You may notice a small discrepancy between the 1-step ahead filtered values (Filtered) and 
the corresponding forecasts (Forecast). This difference is not due to rounding, 
but rather to a bias adjustment applied during the back-transformation from the 
Box-Cox scale in forecasting.

- Filtering computes the conditional expectation of the transformed variable and inverts it without bias correction.
- Forecasting returns the unbiased expectation on the original scale by applying a second-order bias correction.

The filtered value reflects the "best guess of the latent process given all 
information up to (t-1), whereas the forecast represents the expected value of 
the original variable on its natural scale.

To confirm the two are the same on the transformed scale:

```{r}
p <- tsmoments(mod, h = 1, newxreg = test_xreg[1,], transform = FALSE)
tmp_mod <-  tsfilter(mod, y = test[1], newxreg = test_xreg[1, ])
fitted_value <- tail(tmp_mod$spec$target$y, 1) - tail(tmp_mod$model$error,1)
all.equal(p$mean, fitted_value)
```

which are exactly the same in the transformed space.

The `tsfilter` method takes in new information (it need not be a scalar),
and updates the information set in the estimated model, after checking for
any duplicate time indices in the submitted data, or time indices before the
last time index. Thus the returned object is just an updated `tsissm.estimate`
class object.

### Visual Comparison

We now compare the original fitted values with the filtered and forecasted values.

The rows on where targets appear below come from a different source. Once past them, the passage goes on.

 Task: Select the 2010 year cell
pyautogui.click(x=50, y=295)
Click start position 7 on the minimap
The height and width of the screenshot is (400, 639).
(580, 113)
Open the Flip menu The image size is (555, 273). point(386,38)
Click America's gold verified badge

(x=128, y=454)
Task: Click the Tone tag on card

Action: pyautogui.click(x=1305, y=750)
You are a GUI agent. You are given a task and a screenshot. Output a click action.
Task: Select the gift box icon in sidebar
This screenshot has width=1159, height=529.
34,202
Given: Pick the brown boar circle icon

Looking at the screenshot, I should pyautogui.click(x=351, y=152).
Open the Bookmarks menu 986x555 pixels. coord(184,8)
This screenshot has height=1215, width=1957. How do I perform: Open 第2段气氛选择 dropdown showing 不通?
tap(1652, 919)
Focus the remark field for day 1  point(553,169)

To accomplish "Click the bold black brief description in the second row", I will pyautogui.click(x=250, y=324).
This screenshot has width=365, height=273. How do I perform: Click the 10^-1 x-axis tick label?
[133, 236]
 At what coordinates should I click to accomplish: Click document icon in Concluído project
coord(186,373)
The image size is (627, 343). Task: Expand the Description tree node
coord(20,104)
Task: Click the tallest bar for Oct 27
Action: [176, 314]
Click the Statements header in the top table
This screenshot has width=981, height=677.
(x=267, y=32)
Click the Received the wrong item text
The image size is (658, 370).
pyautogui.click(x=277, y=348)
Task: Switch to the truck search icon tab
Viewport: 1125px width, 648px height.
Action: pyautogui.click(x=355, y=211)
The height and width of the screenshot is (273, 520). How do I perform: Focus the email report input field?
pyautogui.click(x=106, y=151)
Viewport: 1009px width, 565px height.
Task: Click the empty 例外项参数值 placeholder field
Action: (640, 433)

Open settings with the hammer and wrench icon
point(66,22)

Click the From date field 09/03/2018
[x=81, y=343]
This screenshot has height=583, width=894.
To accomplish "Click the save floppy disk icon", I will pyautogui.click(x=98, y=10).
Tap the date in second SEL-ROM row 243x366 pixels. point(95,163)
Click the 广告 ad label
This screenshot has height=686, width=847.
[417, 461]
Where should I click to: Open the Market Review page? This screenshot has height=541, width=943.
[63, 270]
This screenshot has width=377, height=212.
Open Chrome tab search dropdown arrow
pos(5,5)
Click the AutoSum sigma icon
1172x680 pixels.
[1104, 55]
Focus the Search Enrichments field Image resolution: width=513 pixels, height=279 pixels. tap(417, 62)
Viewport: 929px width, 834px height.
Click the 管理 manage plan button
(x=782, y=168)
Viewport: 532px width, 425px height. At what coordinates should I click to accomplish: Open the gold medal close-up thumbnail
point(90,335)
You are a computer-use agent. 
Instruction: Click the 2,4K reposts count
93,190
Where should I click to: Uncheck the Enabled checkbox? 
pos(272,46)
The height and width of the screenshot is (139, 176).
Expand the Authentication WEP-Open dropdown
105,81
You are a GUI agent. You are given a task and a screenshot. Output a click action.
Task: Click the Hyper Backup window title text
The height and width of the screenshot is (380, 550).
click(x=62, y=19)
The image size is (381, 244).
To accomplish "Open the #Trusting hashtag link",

```{r, fig.width=6,fig.height=4}
filtered_model <- fitted(new_mod)
original_model <- fitted(mod)
forecast_model <- forecast_mean
Z <- cbind(original_model, filtered_model, forecast_model)
matplot(index(tail(Z,50)), coredata(tail(Z,50)), type = c("l","l","p"), col = c("black","orange","steelblue"), pch = c(1,1,1), lty = c(1,2,1), ylab = "", xlab = "", lwd = c(1,1.5, 1.8))
legend("topleft", c("Fitted","Filtered","Forecast"), col = c("black","orange","steelblue"), lty = c(1,1,NA), lwd = c(1,1.5, 1.8), pch = c(NA,NA,1), bty = "n")
```

## Conclusion

This vignette demonstrates how online filtering can be used to sequentially update 
the internal state of a time series model without re-estimating parameters. 
This enables fast, real-time updates and 1-step ahead forecasts.